No caso vertente dos nossos guerrilheiros e políticos da libertação, o facto de todos eles terem nascido nas condições difíceis do colonialismo faz deste facto histórico o contexto que condiciona a natureza do seu nascimento e desenvolvimento como protagonistas da história libertária. Todo o percurso da adolescência, até se juntarem ao movimento de libertação não é mais do que o processo iniciático que faz destes personagens, heróis semelhantes aos de qualquer história da tradição oral mítica, que enfrentaram provações diversas que os levaram a confluir para a mesma causa. Note-se que apesar de não haver nesta fase qualquer manifestação ideológica do processo, pressente-se uma predisposição de que o seu papel será importante para as grandes metas que pretendem para as comunidades ou para a nação: “Independência ou Morte- Venceremos!” para libertar o homem e a terra do opressor.

Memória e esquecimento significa que dificilmente encontraremos nestes textos, as grandes contradições que estes movimentos normalmente enfrentaram e que muitas vezes atravessaram crises até fratricidas, que pura e simplesmente são ignoradas ou justificadas.

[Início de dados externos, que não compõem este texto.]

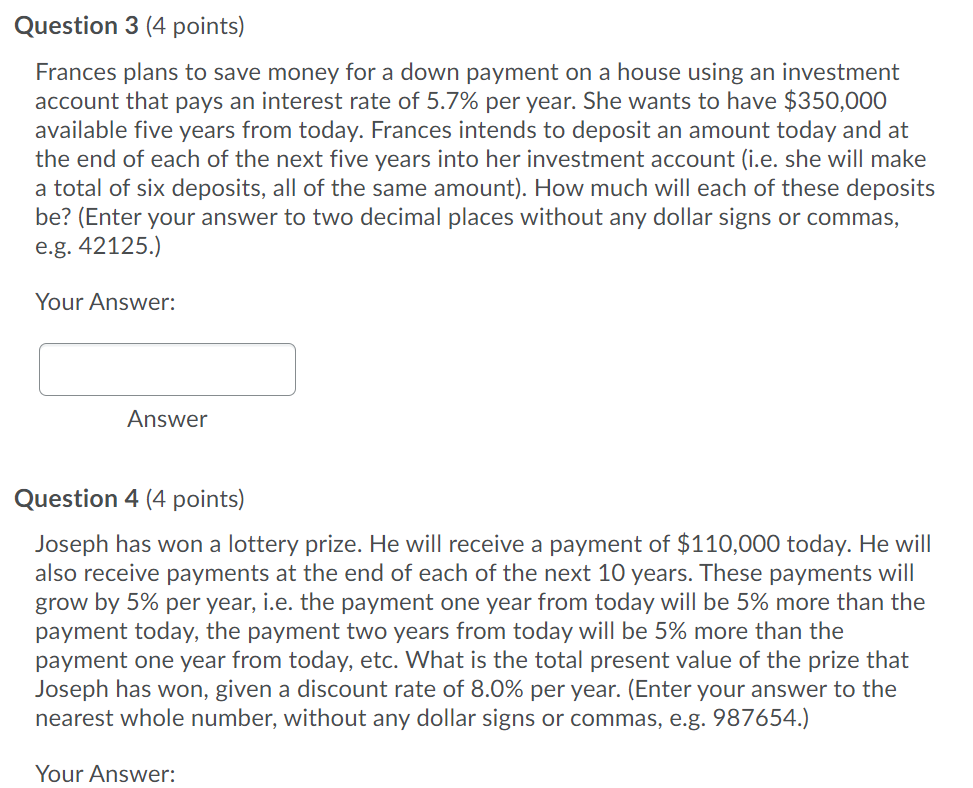The height and width of the screenshot is (788, 973).
Task: Select the Question 4 heading
Action: tap(75, 497)
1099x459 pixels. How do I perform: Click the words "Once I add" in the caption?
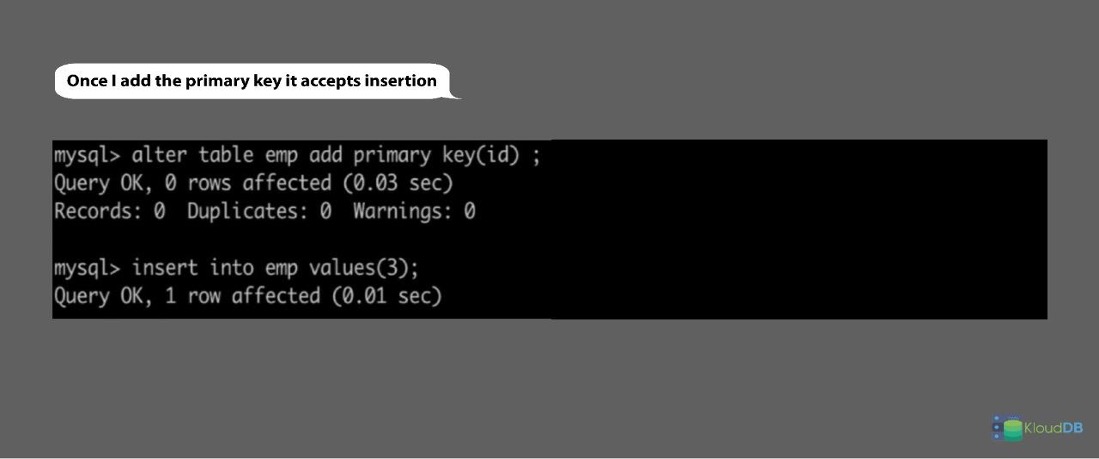tap(107, 80)
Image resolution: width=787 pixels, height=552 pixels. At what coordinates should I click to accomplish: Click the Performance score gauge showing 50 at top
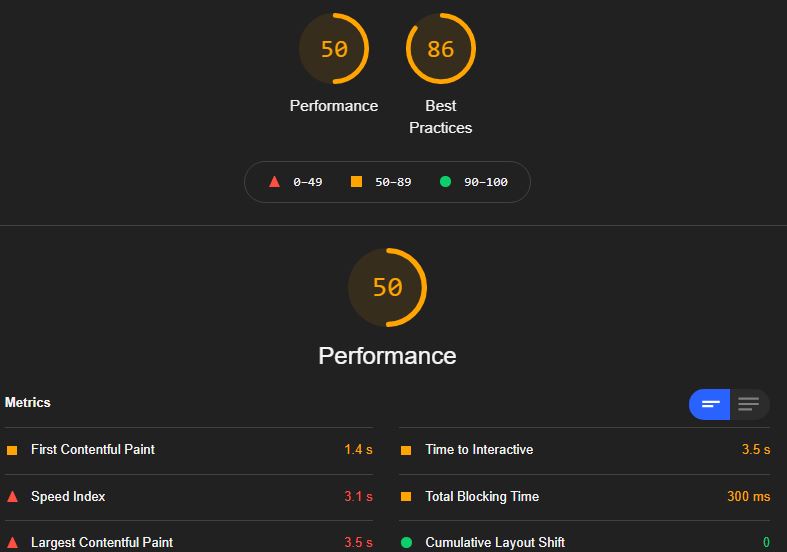(334, 49)
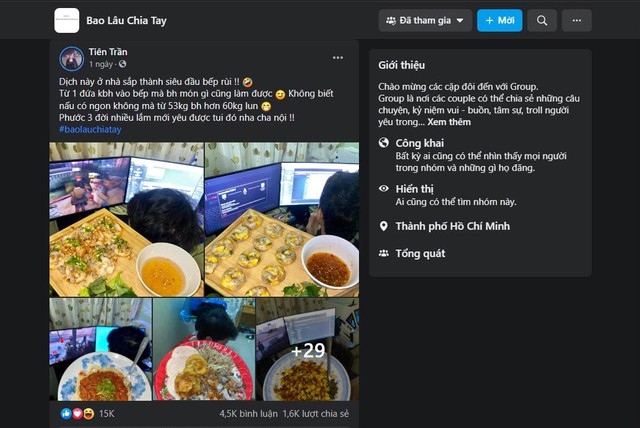Screen dimensions: 640x428
Task: Click the Bao Lâu Chia Tay group avatar
Action: 67,20
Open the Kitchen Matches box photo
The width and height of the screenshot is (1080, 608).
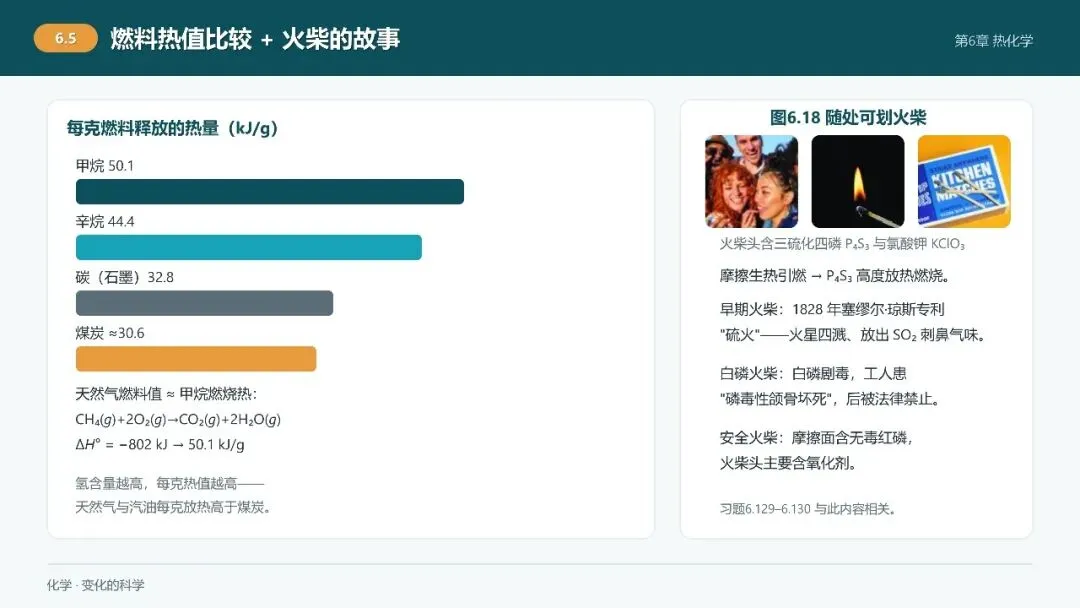964,181
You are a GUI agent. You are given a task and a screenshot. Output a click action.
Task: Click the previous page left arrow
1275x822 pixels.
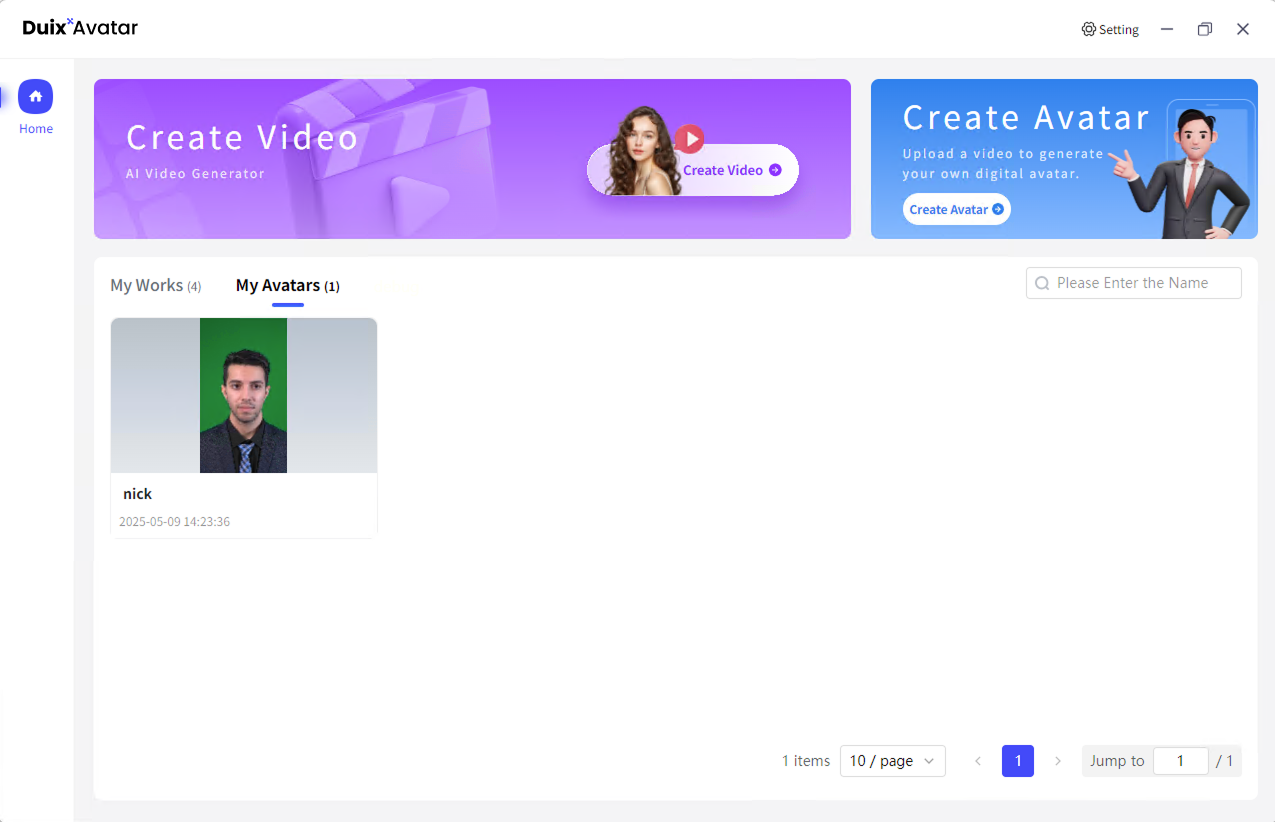point(977,761)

Como dizia atrás, a capacidade que o homem tem de contar factos para construir mundos, a organização que acolheu estes nossos autores transformou-se ela própria num espaço mítico. Quando alguém diz “a Frelimo quer ou a Frelimo não quer” não se vai procurar quem é que na Frelimo disse, de tal forma que todos eles desempenharam bem ou mal algumas tarefas importantes na guerrilha e depois na República, mas sempre colocam no seu discurso como sendo o espírito de missão, porque a Frelimo assim quis. Talvez seja por isso que Marcelino dos Santos sente-se na legitimidade de se confundir com o próprio movimento. Ninguém questiona quando ele diz “A Frelimo sou eu!”